“It is easy to tell what a favourite Jabez must be in the warehouse, by the uproar. The last outcome, I remember, was quite tame beside this.”
“Well, Augusta,” answered Ellen, “I believe he deserves it. I know my father thinks there is not such another young man as Mr. Clegg in all Manchester.”
“Yes, he’s very kind, and obliging, and clever, and perserving, and all that, and I like him very well; but then you know, Ellen, he is not a gentleman, and he is not handsome by any means,” responded Augusta, in quite a patronising tone.
Ellen looked grave.
“He is all that is good and noble, if he was not born a gentleman; and I think him handsome. He has a frank, open, expressive countenance, and a good figure, and good manners, and what more would you have?”

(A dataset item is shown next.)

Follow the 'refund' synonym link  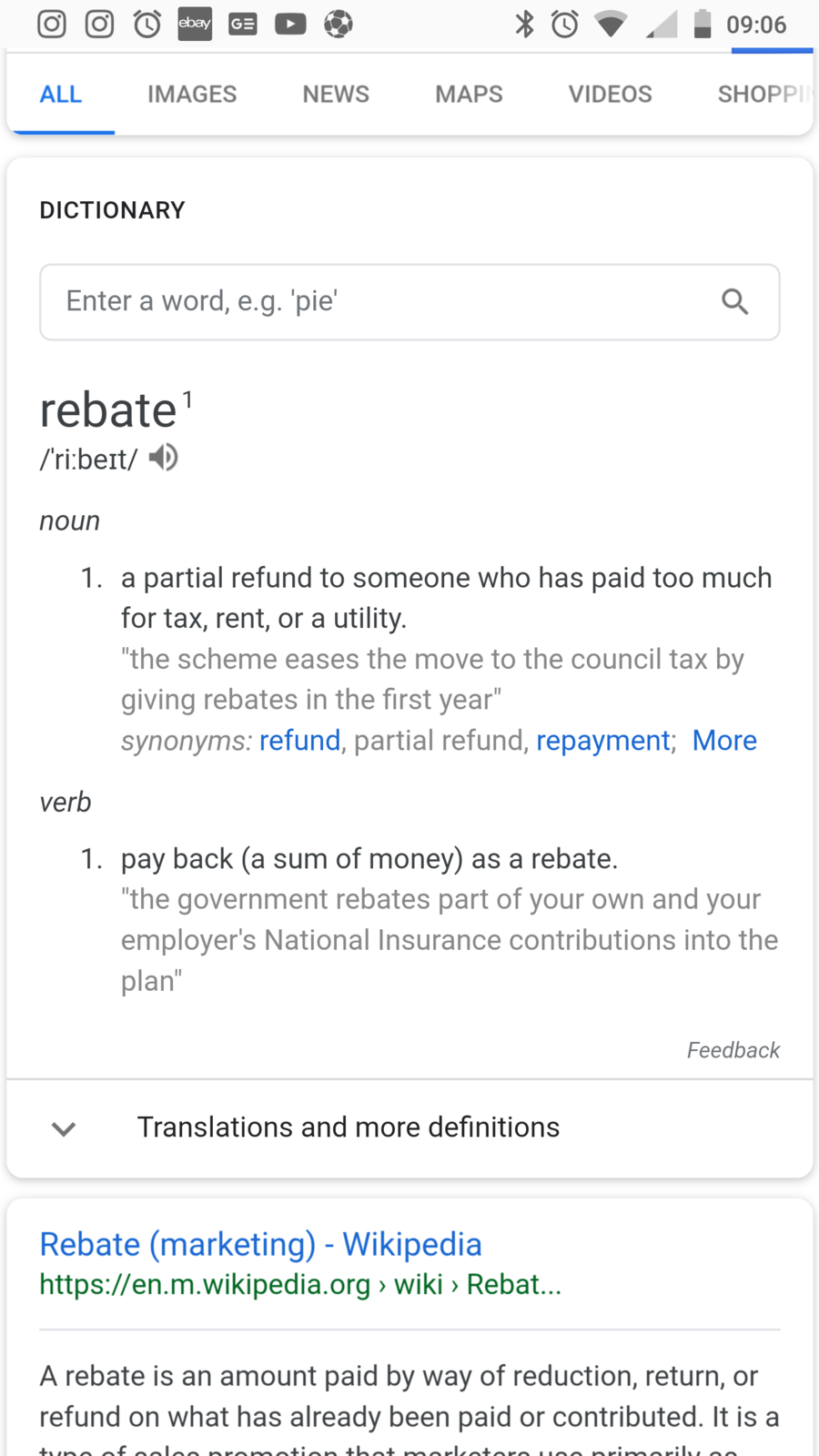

Augusta turned her head sharply, and looked up archly in her cousin’s face.
“It’s well Captain Travis does not hear you, Ellen, or he might be jealous of the prentice-knight,” she said, banteringly.
Ellen coloured painfully.
“When shall I make you understand that Mr. Travis is nothing to me?” asked she.
“When my cousin makes me understand that she is nothing to Mr. Travis,” was the quick reply, as Jabez was being borne past for the last time, and the young ladies once more waved their handkerchiefs in salutation.